Turn the harness from a human-driven pipeline into a goal-bounded autonomous loop. Instead of you typing /next-feature → switch to builder → build → switch to evaluator on every cycle, the loop does it: it selects the next in-scope item, dispatches a builder to make it, dispatches an evaluator to check it, and commits only on a green verdict — repeating until the goal is met or a stop condition fires.

Run this inside the orchestrator agent. The orchestrator supplies the maker/checker discipline and the safety principles; this skill supplies the procedure, the contract, and the budget files.

Prerequisites

docs/FEATURES.json must exist (run /init-solution or /onboard first).
The test suite should pass at the start (the loop refuses to run on a red baseline).

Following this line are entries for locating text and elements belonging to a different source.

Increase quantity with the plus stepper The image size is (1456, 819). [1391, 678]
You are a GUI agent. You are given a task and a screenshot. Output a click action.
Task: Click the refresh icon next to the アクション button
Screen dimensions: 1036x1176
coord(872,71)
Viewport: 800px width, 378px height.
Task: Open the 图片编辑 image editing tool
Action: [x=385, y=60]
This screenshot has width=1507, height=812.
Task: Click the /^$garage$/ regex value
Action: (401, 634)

Step 1: Establish the Loop Contract (`docs/LOOP.md`)

The contract is the loop's /goal — a verifiable end state, the scope it may touch, how autonomously it may run, and where it must stop. If docs/LOOP.md does not exist, create it from this template and confirm it with the user before any build:

# Loop Contract

## Goal (verifiable end state)
<!-- NOT "make it better". Something a test or the evaluator can confirm. -->
e.g. "All F-prefixed features are `complete`, the full test suite is green, and the
evaluator returns PASS for each."

## Trigger
Manual — invoked via /loop in the orchestrator agent.

## Scope (in-scope feature IDs)
- Include: [F001–F006]   <!-- or "all F", "all R", a named list -->
- Exclude: [anything not listed; no new features; no edits outside the active feature's files]

## Autonomy Level
L1 (report-only)   <!-- L1 = pause after each iteration for approval (default)
                        L2 = auto-commit within scope, stop on escalation/budget
                        L3 = unattended; only for narrow, highly-verifiable scopes -->

## Verification (what can say "no")
- Independent evaluator subagent verdict (PASS/FAIL per feature)
- Full test suite green
- /pre-commit passes before any commit

## Memory
- docs/FEATURES.json — work queue + status
- docs/PROGRESS.md — narrative log
- docs/loop-run-log.md — per-iteration ledger
- docs/loop-budget.md — live budget counters

## Escalation (stop and hand back when…)
- A dependency is blocked or unmet
- Acceptance criteria are ambiguous/untestable
- Progress would require out-of-scope edits (scope creep)
- A feature fails evaluation twice with the same root cause
- The loop is uncertain

## Triage Inbox
<!-- The loop writes escalated/blocked/twice-failed items here for the human. -->
(empty)

Step 2: Initialize the Budget (`docs/loop-budget.md`)

The budget is a control surface, not a guess. Loop engineering's most common failure is runaway cost — a loop that mass-produces commits until it drifts off-task. Create this file with caps and zeroed counters; the loop updates the counters every iteration and hard-stops when any cap is hit:

# Loop Budget — run started [ISO timestamp]

| Control | Cap | Used |
|---------|-----|------|
| Iterations | 10 | 0 |
| Commits | 15 | 0 |
| Rework per feature | 2 | — |
| Wall-clock (min) | 60 | 0 |

## Hard-kill rule
When any **Used** reaches its **Cap**, stop immediately and report. Do not run "one more".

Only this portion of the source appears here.